The story I tried is being so good they can't ignore you. You follow a few other storytellers for a while, show everyone you are really good at your work and then slowly spin a new story around that. At this point if they ask why you aren't listening anymore, you can point to your previous track record and proclaim you can add more value by doing things your way. I know other engineers who created a bubble of freedom for themselves. They are not slacking off, but they are simply following their own independent story. It's kind of hacking and they get respect for that.

It may take a while, but if you reach this point yourself, you can choose to create a new story. Find a valuable thing to do, like any entrepreneur, by talking to users or customers. And then you build that thing. (Did I already mention you have to be really good and be able to build things by yourself?). If you need more guidance then start by reading Lean Startup or read Paul Graham's essays

You may reach the point where you want or need more allies. Let's say that you want to do something that you can't do yourself, or it would take way too long. Now things get more complicated. You need to convince others that your story is more valuable than whatever story they are following. One way is to find those other free engineers with similar stories and join forces into a bigger story. These basically become your co-founders. This can be a pretty sweet deal, you can provide narrative backup for each other, though you may need to sacrifice some freedom in order to compromise.

At some point you may need engineers that are not free. Then you need to convince the story teller who controls these engineers. If their direct superior is already a free FTE, you can try to negotiate. Either dilute your story, or provide labor, or give something else that counts as currency. However, often the engineers' superior is not free (he/she is not an entrepreneur who choose this path voluntarily). If you are lucky your story still fits their narrative and you get some aid. Worstcase you'll have to find the original story teller, which may be many layers up the hierarchy, or completely hidden from view. Generally this is not worth the effort, unless you want to become a fulltime story teller (aka manager). If you do choose this path, please be aware you may have to compete with many other story tellers, as well as battle the dominant narrative.

If you cannot convince the engineers you need, tough luck, being free does not mean you get everything you want.

Note that if some non-free engineers join your cause, they may not fully understand your story since they are bound by other stories. This means they will not be so useful or need a lot of guidance. If you somehow got the engineers fulltime, it's worth the effort to complete subvert them to your story, maybe even turn them into free FTEs. This works best by building a world for them in which they can start their own stories. Don't feel bad if it doesn't work, conformists prefer to follow the dominant narrative.

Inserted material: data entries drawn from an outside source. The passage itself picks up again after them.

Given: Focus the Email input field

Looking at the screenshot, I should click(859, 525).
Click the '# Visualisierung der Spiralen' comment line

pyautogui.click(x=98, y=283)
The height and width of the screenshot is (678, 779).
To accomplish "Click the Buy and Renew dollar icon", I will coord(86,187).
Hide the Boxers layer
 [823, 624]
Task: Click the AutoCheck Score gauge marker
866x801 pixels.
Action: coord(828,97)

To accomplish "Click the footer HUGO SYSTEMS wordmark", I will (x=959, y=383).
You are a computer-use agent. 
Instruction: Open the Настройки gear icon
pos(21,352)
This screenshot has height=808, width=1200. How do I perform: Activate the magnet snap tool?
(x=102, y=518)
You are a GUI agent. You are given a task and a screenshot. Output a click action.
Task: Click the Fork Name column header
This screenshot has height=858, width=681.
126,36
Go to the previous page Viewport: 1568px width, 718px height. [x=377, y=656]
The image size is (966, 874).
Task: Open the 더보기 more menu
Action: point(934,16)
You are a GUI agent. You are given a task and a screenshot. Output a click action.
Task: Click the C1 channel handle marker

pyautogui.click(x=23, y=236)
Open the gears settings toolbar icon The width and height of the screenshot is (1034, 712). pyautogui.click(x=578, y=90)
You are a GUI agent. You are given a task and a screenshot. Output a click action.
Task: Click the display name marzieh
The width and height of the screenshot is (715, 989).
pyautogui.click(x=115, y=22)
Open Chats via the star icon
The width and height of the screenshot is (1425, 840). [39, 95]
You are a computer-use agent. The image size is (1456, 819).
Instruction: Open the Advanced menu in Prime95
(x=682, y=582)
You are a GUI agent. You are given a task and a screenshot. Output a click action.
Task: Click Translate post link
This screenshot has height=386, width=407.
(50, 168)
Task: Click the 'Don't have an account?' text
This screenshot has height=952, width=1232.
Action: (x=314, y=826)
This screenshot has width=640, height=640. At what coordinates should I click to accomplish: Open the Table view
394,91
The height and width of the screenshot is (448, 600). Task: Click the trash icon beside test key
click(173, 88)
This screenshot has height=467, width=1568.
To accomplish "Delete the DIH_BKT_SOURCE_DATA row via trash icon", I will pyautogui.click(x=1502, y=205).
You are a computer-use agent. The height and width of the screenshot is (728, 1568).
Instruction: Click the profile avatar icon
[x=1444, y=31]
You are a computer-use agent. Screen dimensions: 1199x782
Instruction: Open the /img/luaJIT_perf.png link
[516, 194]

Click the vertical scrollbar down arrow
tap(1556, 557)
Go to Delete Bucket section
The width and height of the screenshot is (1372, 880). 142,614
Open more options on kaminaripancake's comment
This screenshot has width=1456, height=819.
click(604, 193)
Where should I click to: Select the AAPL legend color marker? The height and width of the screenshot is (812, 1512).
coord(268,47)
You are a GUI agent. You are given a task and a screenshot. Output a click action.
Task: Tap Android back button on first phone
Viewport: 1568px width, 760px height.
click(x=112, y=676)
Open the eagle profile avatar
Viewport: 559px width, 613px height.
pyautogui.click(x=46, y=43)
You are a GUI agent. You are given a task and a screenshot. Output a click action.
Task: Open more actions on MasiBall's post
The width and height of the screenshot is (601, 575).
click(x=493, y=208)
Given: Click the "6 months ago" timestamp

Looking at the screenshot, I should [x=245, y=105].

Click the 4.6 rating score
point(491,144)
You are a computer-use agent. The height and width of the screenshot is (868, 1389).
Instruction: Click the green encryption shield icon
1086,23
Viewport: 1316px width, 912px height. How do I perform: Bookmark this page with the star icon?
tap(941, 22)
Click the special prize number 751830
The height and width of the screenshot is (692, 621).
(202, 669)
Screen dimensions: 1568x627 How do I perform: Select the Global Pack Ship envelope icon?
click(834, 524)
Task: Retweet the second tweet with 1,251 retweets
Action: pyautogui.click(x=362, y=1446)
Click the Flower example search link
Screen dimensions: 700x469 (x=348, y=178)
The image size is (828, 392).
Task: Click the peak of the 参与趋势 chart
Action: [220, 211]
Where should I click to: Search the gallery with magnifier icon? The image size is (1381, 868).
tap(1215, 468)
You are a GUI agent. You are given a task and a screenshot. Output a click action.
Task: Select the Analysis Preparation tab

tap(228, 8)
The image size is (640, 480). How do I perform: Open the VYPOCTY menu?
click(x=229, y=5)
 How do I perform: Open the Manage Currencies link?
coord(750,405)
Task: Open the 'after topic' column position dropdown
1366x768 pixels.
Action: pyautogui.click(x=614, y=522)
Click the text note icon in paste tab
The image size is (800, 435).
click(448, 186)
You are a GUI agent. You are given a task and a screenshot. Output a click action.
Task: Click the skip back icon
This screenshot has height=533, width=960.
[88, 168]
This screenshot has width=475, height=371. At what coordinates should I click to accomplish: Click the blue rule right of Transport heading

Currently am in the process of finding the engineers in our corporation that want to free themselves and create a kind of innersourcing community. This is a big story. I also make it difficult on myself, because I refuse to become a fulltime story teller. I still want to create valuable products myself and the innersourcing world would be wonderful to work in. Imagine a world where when you find a valuable proposition, instead of having to convince a thousand managers, you just convince one or two great people to join you. (Note: finding those great people will then be the new bottleneck.)

A final word of warning, if you tell a big story yourself, try to make it resonate with the primary corporate platform story tellers (senior management). If it does not, they may turn the dominant narratives against you. Small stories can be about boosting your productivity, but big stories must boost the platform. If your story does become successfully integrated in the dominant narratives, then don't expect too much credit for it. A good story will look obvious in hindsight and people will believe that they always believed it.

In the end all you need to do is change the stories in your head and the stories in other people's heads. It's like writing software, but a little less rigorous and a lot more nebulous.